__Task instructions__: All lines in the data that hold the word "Given" need copying.

__The data__:
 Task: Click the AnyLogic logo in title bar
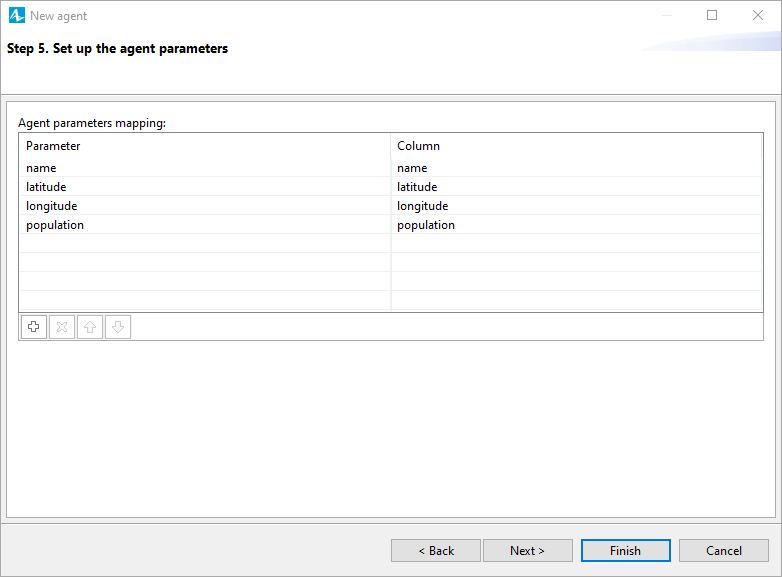click(16, 15)
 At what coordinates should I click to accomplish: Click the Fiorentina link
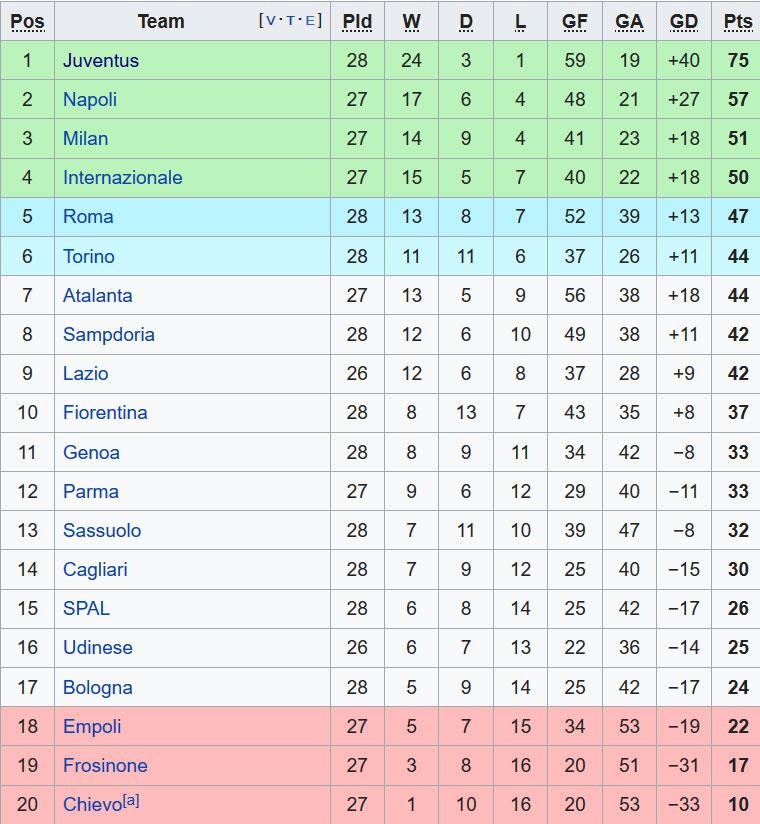tap(104, 412)
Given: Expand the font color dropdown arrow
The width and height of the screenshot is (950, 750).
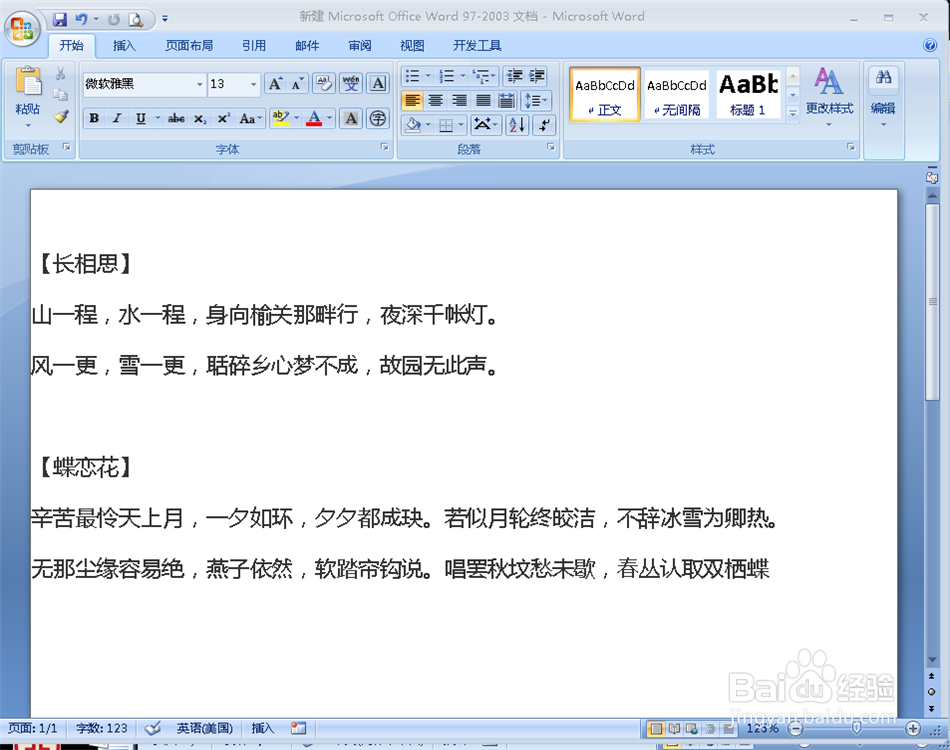Looking at the screenshot, I should pyautogui.click(x=327, y=118).
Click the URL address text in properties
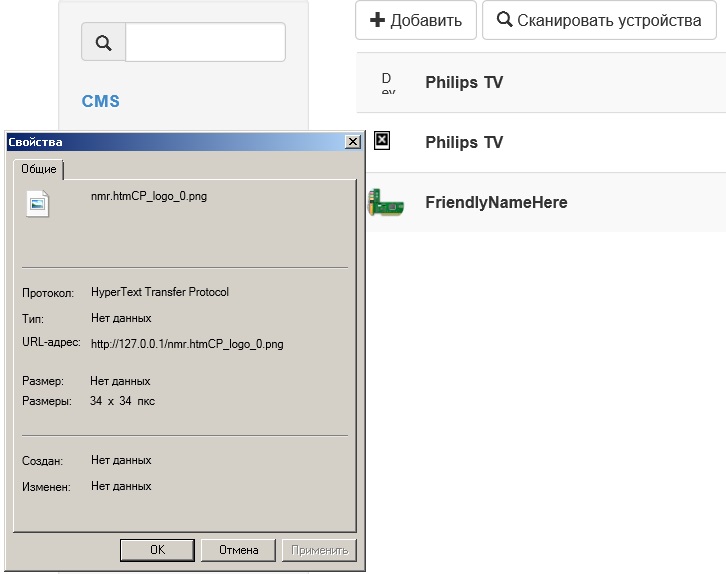 pos(187,344)
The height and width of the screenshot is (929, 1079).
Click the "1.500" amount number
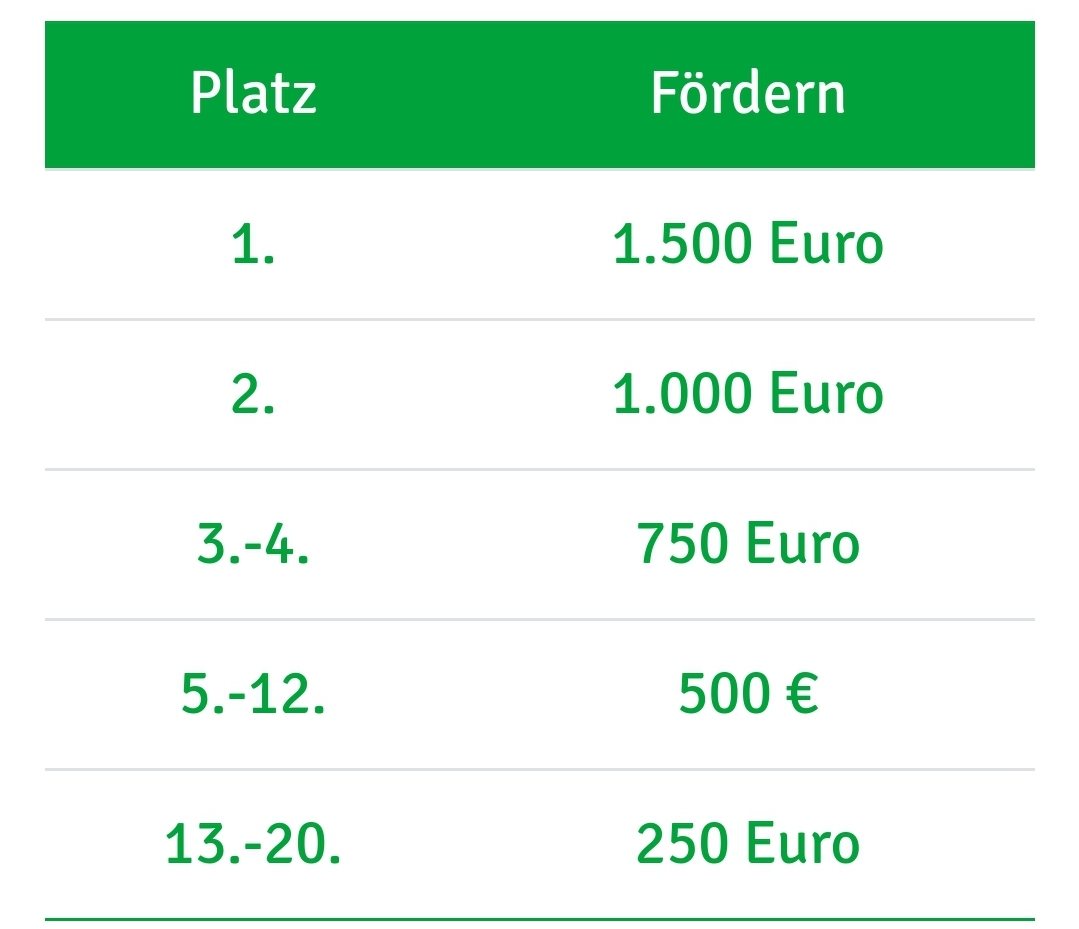pos(682,245)
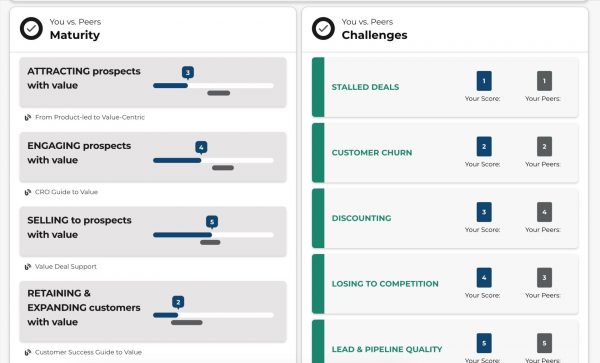
Task: Open the From Product-led to Value-Centric link
Action: (90, 117)
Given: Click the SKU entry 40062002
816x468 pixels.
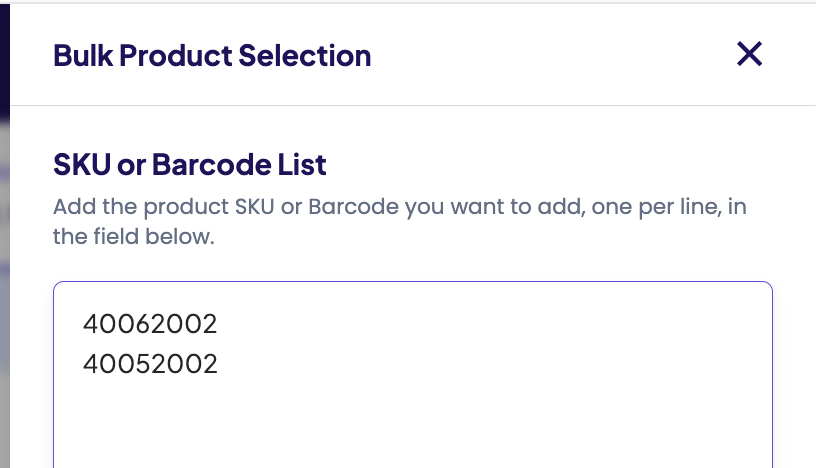Looking at the screenshot, I should 150,325.
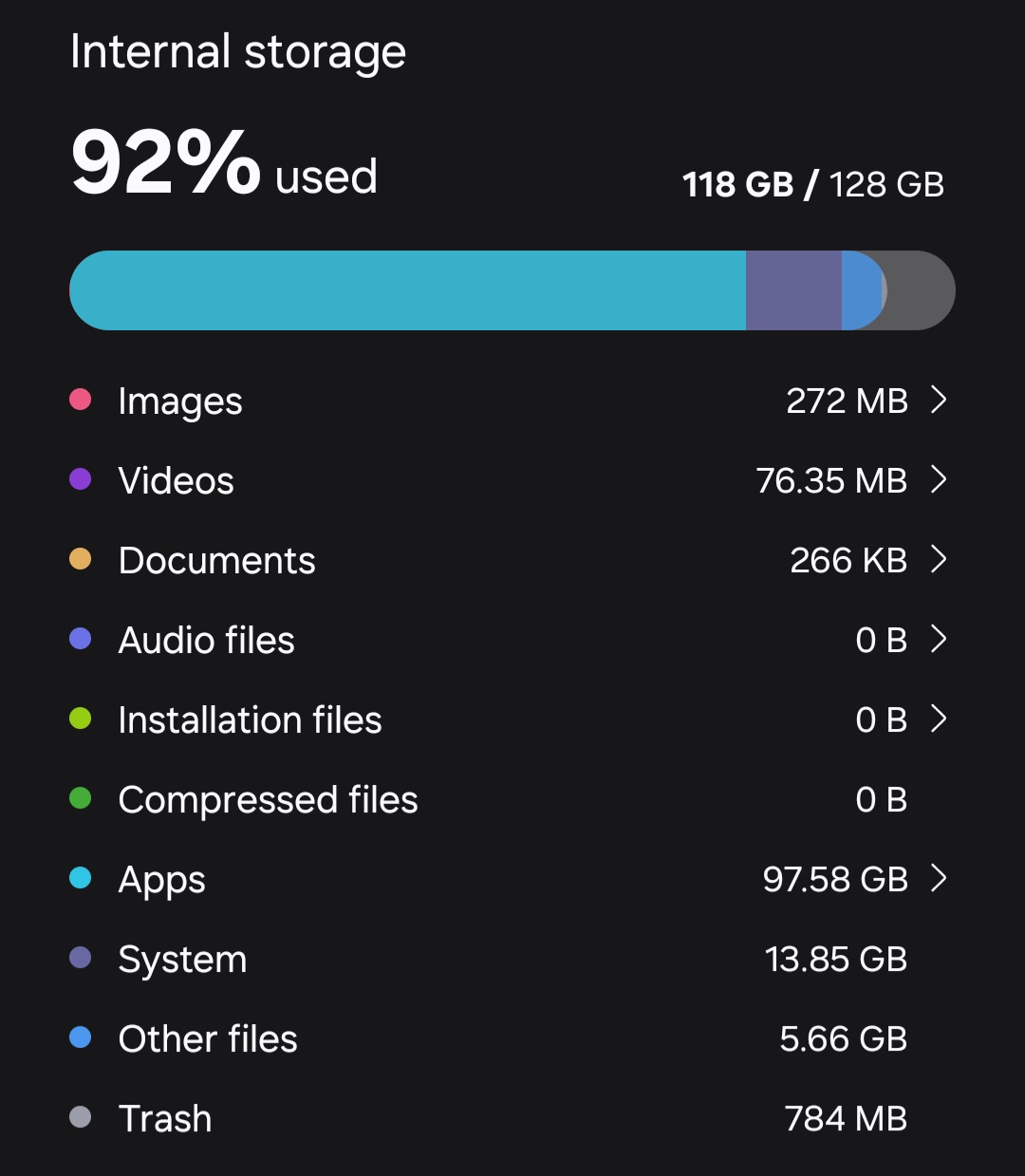Tap the 118 GB / 128 GB usage text
1025x1176 pixels.
pyautogui.click(x=812, y=184)
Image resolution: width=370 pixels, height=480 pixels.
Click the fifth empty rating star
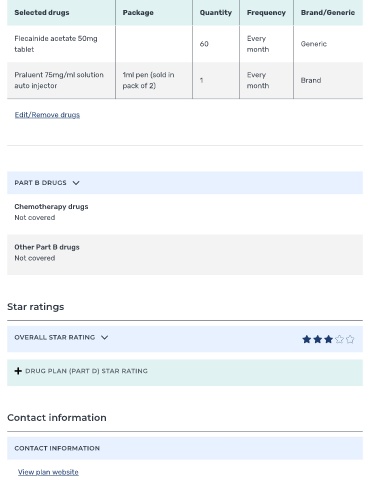pos(350,339)
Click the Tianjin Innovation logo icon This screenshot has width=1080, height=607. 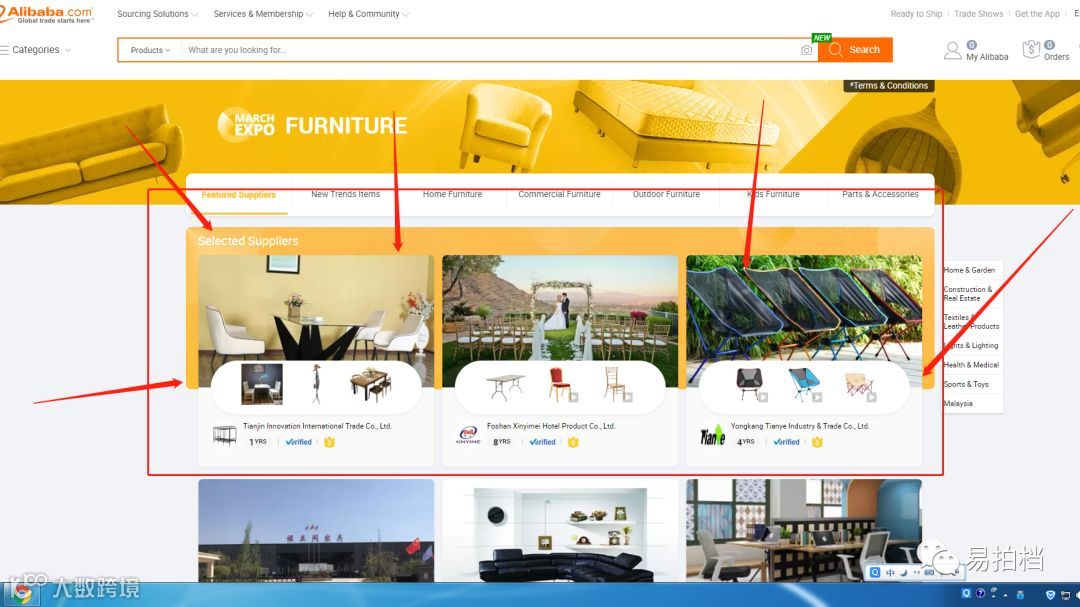[x=225, y=435]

__Final answer__:
Given: Expand the font color dropdown arrow
Given: Click the SKU entry 40062002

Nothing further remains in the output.